Abstract

Purpose: Integrating 3D technologies in the clinic allows new workflows to emerge and improve patient care. A specific workflow was developed to replace our handmade oral shields used in orthovoltage radiation therapy.

Materials and Methods: The new workflow requires the patient to have one additional appointment before his orthovoltage treatments to produce one or more dental impressions. Each impression is later digitally reconstructed using a 3D optical scanner. A custom oral shield is then designed from the reconstruction. The device is subsequently produced using a stereolithography 3D printer with a biocompatible resin. A 1-mm lead sheet is then shaped on the device and covered by a thin layer of the same biocompatible resin that is cured by UV light. The assembled device is finally sterilized in the autoclave.
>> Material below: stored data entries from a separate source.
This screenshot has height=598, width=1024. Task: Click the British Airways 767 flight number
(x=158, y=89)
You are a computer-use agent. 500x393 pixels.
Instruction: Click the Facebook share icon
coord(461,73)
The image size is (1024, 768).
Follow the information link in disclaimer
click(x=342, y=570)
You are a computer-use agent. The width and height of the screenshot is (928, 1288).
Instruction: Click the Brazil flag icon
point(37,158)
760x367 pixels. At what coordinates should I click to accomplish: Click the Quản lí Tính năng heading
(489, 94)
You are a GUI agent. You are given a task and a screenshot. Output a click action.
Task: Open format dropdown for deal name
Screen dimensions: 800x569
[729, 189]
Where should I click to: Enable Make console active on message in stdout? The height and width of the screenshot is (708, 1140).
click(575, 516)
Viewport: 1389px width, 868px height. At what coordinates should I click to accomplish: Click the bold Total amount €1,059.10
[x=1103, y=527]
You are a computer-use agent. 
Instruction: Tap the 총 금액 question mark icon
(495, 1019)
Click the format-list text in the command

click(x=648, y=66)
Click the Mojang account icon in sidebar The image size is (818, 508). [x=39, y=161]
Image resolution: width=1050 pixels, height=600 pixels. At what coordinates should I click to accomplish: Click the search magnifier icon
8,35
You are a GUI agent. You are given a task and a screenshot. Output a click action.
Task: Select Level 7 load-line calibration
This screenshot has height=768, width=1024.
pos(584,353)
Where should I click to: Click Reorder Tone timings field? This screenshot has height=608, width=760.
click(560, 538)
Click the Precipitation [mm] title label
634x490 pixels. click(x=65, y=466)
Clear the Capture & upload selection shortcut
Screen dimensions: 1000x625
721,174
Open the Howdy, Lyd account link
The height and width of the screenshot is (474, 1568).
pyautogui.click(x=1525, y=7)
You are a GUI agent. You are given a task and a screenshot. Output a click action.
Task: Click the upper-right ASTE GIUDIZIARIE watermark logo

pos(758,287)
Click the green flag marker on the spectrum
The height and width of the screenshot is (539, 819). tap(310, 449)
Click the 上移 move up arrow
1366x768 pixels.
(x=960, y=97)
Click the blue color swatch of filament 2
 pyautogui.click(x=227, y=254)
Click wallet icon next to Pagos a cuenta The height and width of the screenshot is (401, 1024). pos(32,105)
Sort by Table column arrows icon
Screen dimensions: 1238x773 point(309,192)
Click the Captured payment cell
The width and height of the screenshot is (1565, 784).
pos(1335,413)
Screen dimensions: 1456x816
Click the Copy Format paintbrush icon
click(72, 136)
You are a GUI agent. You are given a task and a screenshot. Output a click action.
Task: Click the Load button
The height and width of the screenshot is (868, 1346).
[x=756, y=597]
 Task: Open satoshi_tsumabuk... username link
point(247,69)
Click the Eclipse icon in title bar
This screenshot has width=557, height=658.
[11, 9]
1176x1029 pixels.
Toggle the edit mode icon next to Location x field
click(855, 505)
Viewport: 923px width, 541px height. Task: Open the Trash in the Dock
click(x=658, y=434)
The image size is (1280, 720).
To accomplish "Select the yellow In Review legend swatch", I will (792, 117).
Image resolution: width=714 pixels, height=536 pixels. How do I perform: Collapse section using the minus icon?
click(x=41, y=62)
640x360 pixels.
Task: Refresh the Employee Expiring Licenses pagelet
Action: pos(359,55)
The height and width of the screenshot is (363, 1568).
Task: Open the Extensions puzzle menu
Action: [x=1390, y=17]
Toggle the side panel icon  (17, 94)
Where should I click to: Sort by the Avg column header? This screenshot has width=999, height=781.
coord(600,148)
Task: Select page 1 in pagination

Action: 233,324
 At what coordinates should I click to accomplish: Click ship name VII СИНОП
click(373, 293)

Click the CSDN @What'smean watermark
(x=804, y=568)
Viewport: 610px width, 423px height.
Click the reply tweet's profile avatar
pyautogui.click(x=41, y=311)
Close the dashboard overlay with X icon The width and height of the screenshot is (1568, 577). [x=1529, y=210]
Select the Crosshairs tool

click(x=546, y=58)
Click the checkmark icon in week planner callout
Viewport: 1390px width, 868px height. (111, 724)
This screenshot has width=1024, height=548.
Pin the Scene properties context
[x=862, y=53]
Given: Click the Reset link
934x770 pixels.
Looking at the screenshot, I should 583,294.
Attenuation and backscatter measurements were also conducted on a similar flat shield device before clinical implementation.

Results: The custom radiation oral shields fit well and protected the teeth and gums. Once in place, they didn’t move. Patient comfort was improved by wetting the custom shields before insertion in their mouth. The installation was fast and did not require any adjustment, which simplified the technologist’s task and reduced the patient's presence time. The custom radiation oral shield attenuated 99.5% of the incident beam and backscatter dose enhancement factor measurements showed an increase of only 0.1%.

Conclusions: We observed benefits to use 3D printed shields for patients receiving orthovoltage. Benefits include ease of installation, a custom shield with smooth edges that was easy to position, improved sanitary protocol, good attenuation properties and with very low backscatter contamination. Further advancement in orthovoltage will integrate optical 3D scanning and 3D printing to facilitate the making of patient-specific shields for different anatomical regions.